»»
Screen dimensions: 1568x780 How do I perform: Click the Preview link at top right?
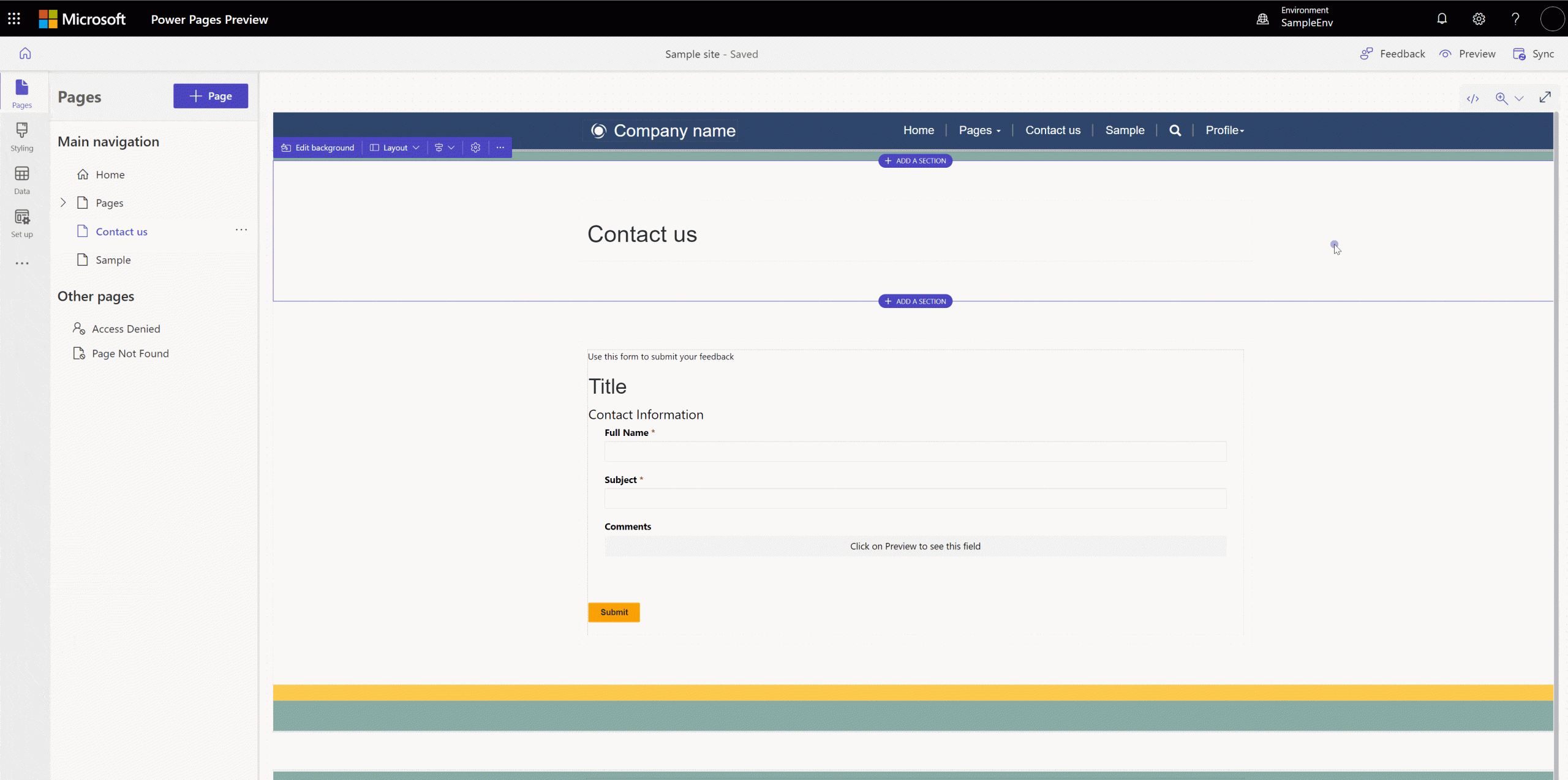[1469, 53]

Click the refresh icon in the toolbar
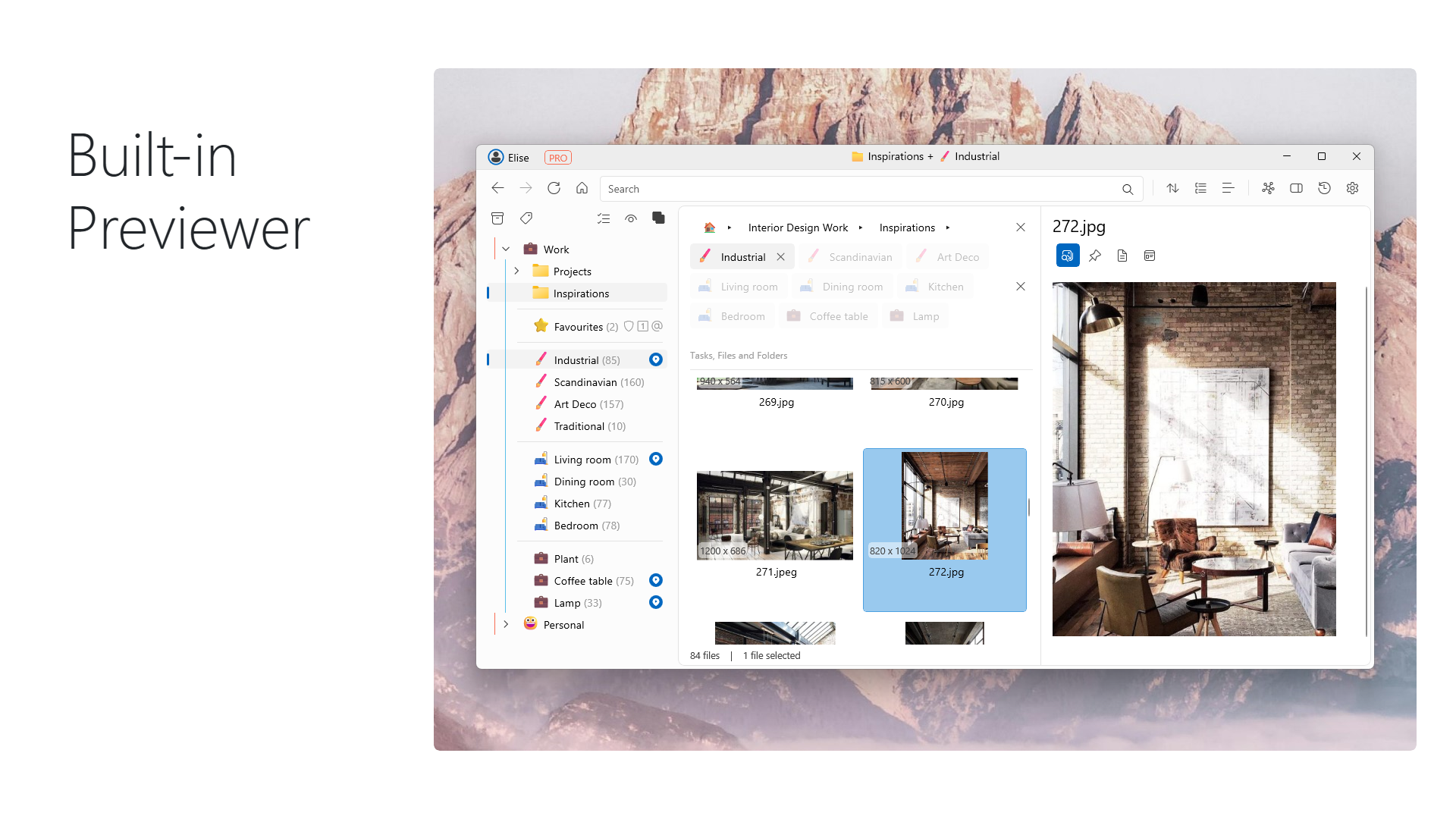(554, 188)
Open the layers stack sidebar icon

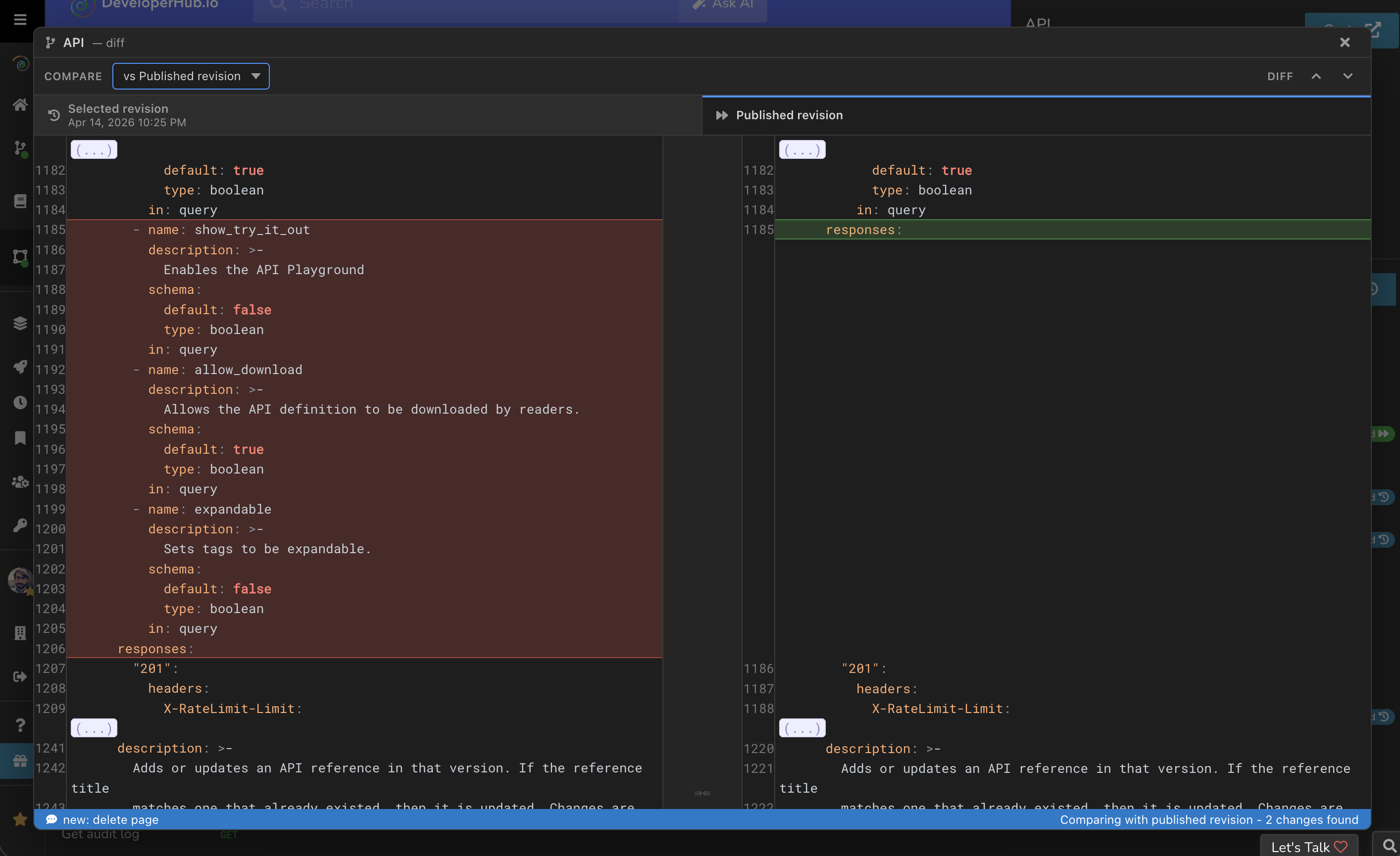pyautogui.click(x=20, y=323)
««
- YOUR TASK
Return all records exactly; no pictures.

- ANSWER BELOW
Screen dimensions: 1568x780 How do I perform: Click the Preview link at top right?
[1469, 53]

Click the refresh icon in the toolbar
(554, 188)
Open the layers stack sidebar icon

pyautogui.click(x=20, y=323)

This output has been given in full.